> Task details
The records that follow need to be output exactly as they are.
····················
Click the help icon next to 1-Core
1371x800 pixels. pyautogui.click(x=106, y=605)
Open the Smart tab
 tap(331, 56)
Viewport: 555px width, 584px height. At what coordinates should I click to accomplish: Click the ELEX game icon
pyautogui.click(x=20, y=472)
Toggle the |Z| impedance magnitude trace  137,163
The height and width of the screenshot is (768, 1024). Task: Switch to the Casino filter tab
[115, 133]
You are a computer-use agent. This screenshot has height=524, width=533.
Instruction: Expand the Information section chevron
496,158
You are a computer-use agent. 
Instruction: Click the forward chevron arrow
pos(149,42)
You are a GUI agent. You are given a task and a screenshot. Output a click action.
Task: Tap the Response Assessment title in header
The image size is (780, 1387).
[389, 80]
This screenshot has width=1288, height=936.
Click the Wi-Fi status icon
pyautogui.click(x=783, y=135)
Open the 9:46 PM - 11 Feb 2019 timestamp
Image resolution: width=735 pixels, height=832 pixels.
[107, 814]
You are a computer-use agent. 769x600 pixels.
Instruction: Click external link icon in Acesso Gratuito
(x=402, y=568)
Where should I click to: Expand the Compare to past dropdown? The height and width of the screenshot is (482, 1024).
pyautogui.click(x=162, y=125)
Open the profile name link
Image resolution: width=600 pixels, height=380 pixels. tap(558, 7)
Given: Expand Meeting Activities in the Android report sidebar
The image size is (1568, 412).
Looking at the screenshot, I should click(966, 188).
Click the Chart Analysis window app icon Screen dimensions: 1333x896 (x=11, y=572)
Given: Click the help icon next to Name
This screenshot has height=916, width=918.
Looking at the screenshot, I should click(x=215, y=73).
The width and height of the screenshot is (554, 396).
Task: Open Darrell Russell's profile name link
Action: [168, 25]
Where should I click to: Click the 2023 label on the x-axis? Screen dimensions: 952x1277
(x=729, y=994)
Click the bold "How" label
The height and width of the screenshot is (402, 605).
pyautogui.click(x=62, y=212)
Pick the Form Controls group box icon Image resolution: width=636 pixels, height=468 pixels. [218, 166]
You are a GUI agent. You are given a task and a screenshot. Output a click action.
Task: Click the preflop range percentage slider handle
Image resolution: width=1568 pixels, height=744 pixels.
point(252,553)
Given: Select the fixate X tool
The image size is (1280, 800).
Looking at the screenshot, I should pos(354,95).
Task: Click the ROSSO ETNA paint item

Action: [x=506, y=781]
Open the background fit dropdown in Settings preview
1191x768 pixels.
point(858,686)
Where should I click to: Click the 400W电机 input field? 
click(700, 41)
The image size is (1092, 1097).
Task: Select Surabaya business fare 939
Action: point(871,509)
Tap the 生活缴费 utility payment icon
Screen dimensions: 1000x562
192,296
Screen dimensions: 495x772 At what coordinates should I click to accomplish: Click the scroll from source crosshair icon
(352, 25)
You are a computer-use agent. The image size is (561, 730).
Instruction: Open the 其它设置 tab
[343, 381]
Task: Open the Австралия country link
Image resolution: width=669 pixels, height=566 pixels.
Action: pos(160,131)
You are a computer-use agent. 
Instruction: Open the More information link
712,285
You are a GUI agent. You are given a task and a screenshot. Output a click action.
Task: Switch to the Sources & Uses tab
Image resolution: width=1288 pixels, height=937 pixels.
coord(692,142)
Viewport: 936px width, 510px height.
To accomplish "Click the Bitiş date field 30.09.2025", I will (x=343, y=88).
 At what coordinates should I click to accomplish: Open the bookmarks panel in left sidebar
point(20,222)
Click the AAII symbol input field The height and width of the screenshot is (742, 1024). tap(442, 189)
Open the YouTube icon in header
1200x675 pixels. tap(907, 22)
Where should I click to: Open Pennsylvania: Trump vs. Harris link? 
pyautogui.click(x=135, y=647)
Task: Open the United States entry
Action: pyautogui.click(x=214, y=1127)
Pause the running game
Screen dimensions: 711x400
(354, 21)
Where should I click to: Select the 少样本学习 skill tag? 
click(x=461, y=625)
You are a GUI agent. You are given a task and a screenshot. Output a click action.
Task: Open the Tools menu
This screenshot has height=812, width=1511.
····················
> Result
Click the help icon next to 1-Core
1371x800 pixels. pyautogui.click(x=106, y=605)
Open the Smart tab
 tap(331, 56)
Viewport: 555px width, 584px height. At what coordinates should I click to accomplish: Click the ELEX game icon
pyautogui.click(x=20, y=472)
Toggle the |Z| impedance magnitude trace  137,163
The height and width of the screenshot is (768, 1024). Task: Switch to the Casino filter tab
[115, 133]
You are a computer-use agent. This screenshot has height=524, width=533.
Instruction: Expand the Information section chevron
496,158
You are a computer-use agent. 
Instruction: Click the forward chevron arrow
pos(149,42)
You are a GUI agent. You are given a task and a screenshot. Output a click action.
Task: Tap the Response Assessment title in header
The image size is (780, 1387).
[389, 80]
This screenshot has width=1288, height=936.
Click the Wi-Fi status icon
pyautogui.click(x=783, y=135)
Open the 9:46 PM - 11 Feb 2019 timestamp
Image resolution: width=735 pixels, height=832 pixels.
[107, 814]
You are a computer-use agent. 769x600 pixels.
Instruction: Click external link icon in Acesso Gratuito
(x=402, y=568)
Where should I click to: Expand the Compare to past dropdown? The height and width of the screenshot is (482, 1024).
pyautogui.click(x=162, y=125)
Open the profile name link
Image resolution: width=600 pixels, height=380 pixels. tap(558, 7)
Given: Expand Meeting Activities in the Android report sidebar
The image size is (1568, 412).
Looking at the screenshot, I should click(966, 188).
Click the Chart Analysis window app icon Screen dimensions: 1333x896 (x=11, y=572)
Given: Click the help icon next to Name
This screenshot has height=916, width=918.
Looking at the screenshot, I should click(x=215, y=73).
The width and height of the screenshot is (554, 396).
Task: Open Darrell Russell's profile name link
Action: [168, 25]
Where should I click to: Click the 2023 label on the x-axis? Screen dimensions: 952x1277
(x=729, y=994)
Click the bold "How" label
The height and width of the screenshot is (402, 605).
pyautogui.click(x=62, y=212)
Pick the Form Controls group box icon Image resolution: width=636 pixels, height=468 pixels. [218, 166]
You are a GUI agent. You are given a task and a screenshot. Output a click action.
Task: Click the preflop range percentage slider handle
Image resolution: width=1568 pixels, height=744 pixels.
point(252,553)
Given: Select the fixate X tool
The image size is (1280, 800).
Looking at the screenshot, I should pos(354,95).
Task: Click the ROSSO ETNA paint item

Action: [x=506, y=781]
Open the background fit dropdown in Settings preview
1191x768 pixels.
point(858,686)
Where should I click to: Click the 400W电机 input field? 
click(700, 41)
The image size is (1092, 1097).
Task: Select Surabaya business fare 939
Action: point(871,509)
Tap the 生活缴费 utility payment icon
Screen dimensions: 1000x562
192,296
Screen dimensions: 495x772 At what coordinates should I click to accomplish: Click the scroll from source crosshair icon
(352, 25)
You are a computer-use agent. The image size is (561, 730).
Instruction: Open the 其它设置 tab
[343, 381]
Task: Open the Австралия country link
Image resolution: width=669 pixels, height=566 pixels.
Action: pos(160,131)
You are a computer-use agent. 
Instruction: Open the More information link
712,285
You are a GUI agent. You are given a task and a screenshot. Output a click action.
Task: Switch to the Sources & Uses tab
Image resolution: width=1288 pixels, height=937 pixels.
coord(692,142)
Viewport: 936px width, 510px height.
To accomplish "Click the Bitiş date field 30.09.2025", I will (x=343, y=88).
 At what coordinates should I click to accomplish: Open the bookmarks panel in left sidebar
point(20,222)
Click the AAII symbol input field The height and width of the screenshot is (742, 1024). tap(442, 189)
Open the YouTube icon in header
1200x675 pixels. tap(907, 22)
Where should I click to: Open Pennsylvania: Trump vs. Harris link? 
pyautogui.click(x=135, y=647)
Task: Open the United States entry
Action: pyautogui.click(x=214, y=1127)
Pause the running game
Screen dimensions: 711x400
(354, 21)
Where should I click to: Select the 少样本学习 skill tag? 
click(x=461, y=625)
You are a GUI agent. You are given a task and a screenshot. Output a click action.
Task: Open the Tools menu
This screenshot has height=812, width=1511.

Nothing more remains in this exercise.